(Dataset entries)
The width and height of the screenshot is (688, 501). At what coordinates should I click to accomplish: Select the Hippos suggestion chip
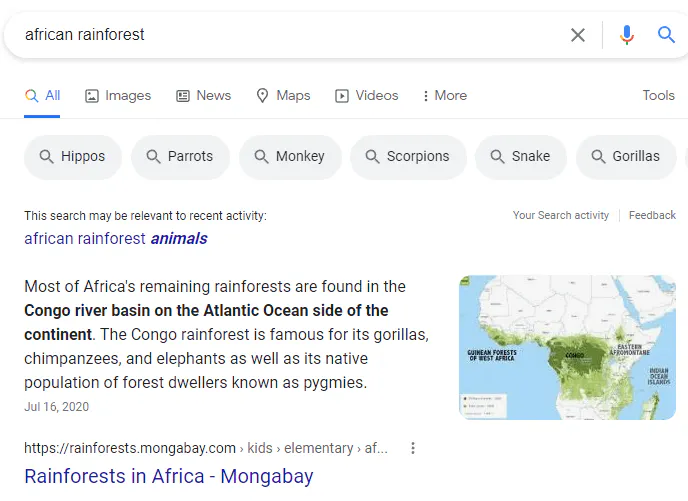(72, 156)
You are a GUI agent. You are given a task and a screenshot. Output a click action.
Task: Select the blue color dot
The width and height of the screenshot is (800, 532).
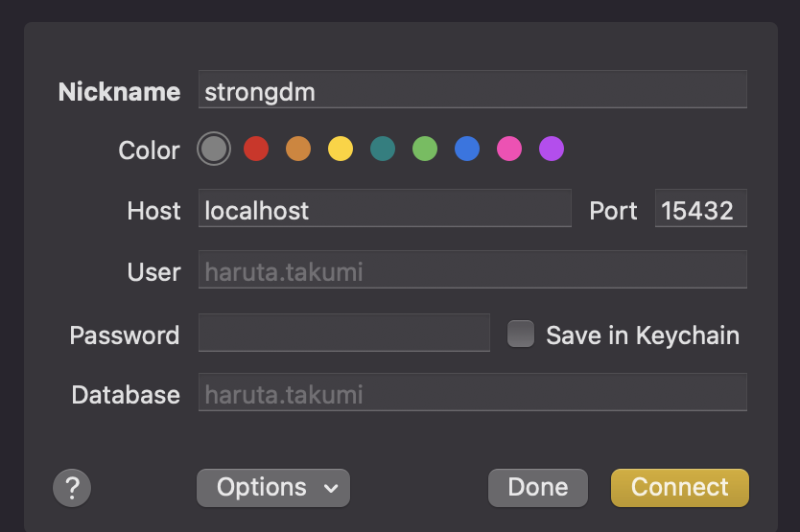(467, 149)
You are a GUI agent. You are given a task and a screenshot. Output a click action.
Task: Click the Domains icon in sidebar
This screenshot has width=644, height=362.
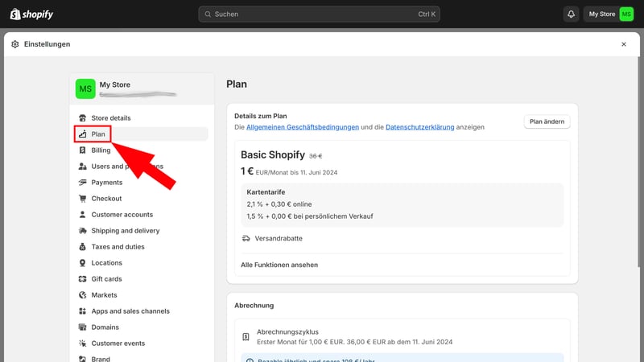[x=83, y=327]
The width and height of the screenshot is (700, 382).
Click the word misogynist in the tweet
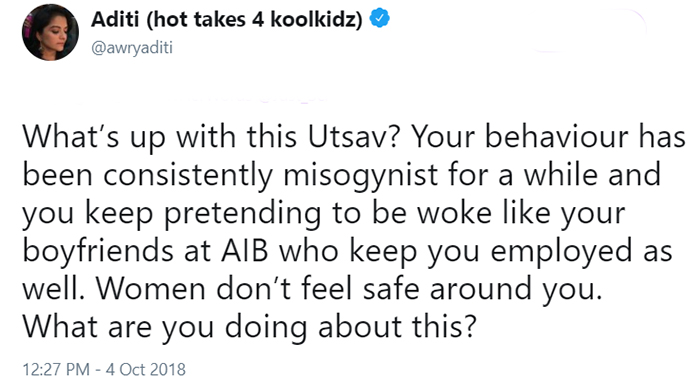click(361, 176)
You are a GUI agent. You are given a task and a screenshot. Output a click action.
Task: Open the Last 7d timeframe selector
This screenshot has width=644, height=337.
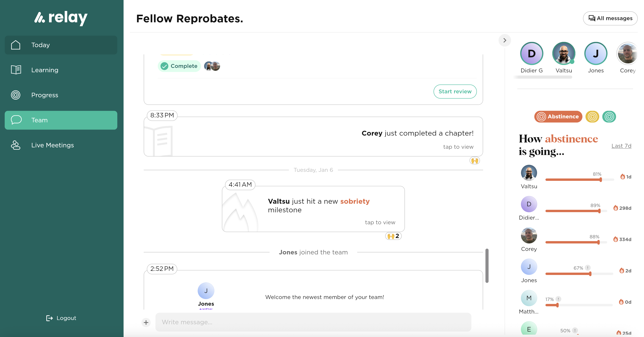click(x=621, y=146)
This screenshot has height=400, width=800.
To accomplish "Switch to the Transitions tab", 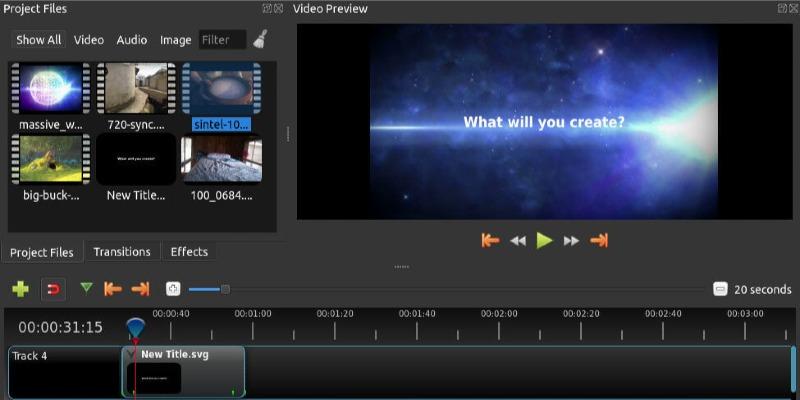I will tap(122, 252).
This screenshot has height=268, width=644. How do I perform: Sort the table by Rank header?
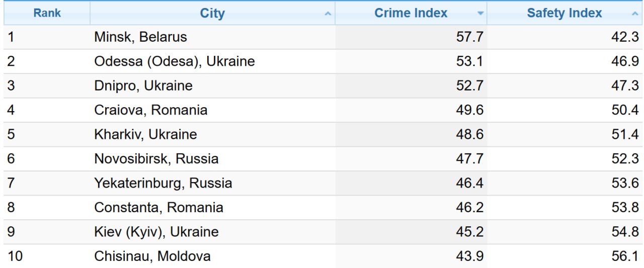(x=47, y=13)
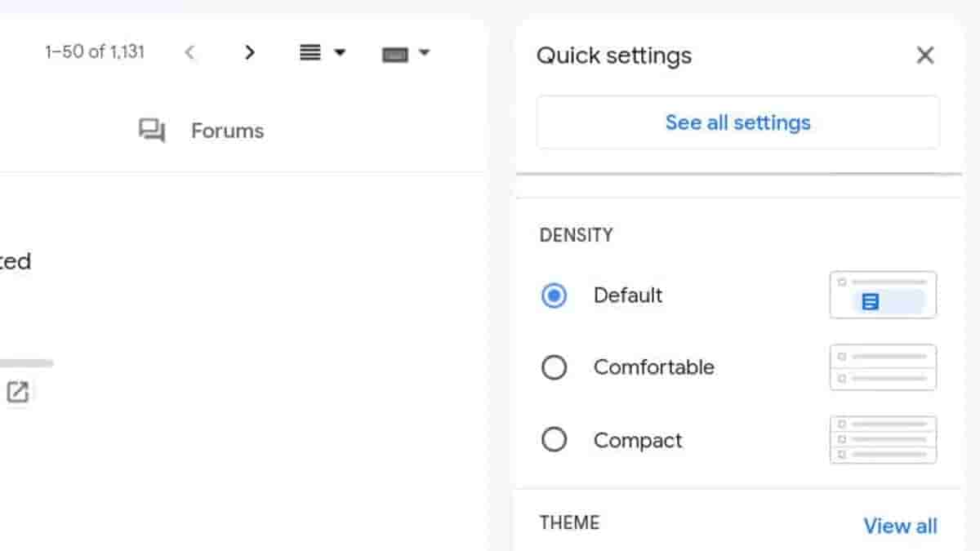Open the split pane mode dropdown arrow
This screenshot has height=551, width=980.
(x=338, y=52)
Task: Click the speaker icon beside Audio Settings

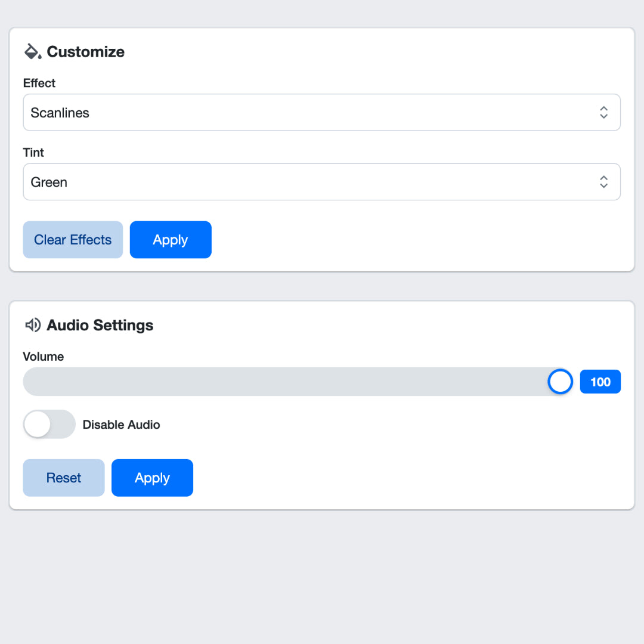Action: pyautogui.click(x=32, y=325)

- _Requirement_
Output exactly, and only, the lines running from the line containing "Task: Click the speaker" to the last line of the entries above, omitting the pictures.

- _Output for this task_
Task: Click the speaker icon beside Audio Settings

Action: pyautogui.click(x=32, y=325)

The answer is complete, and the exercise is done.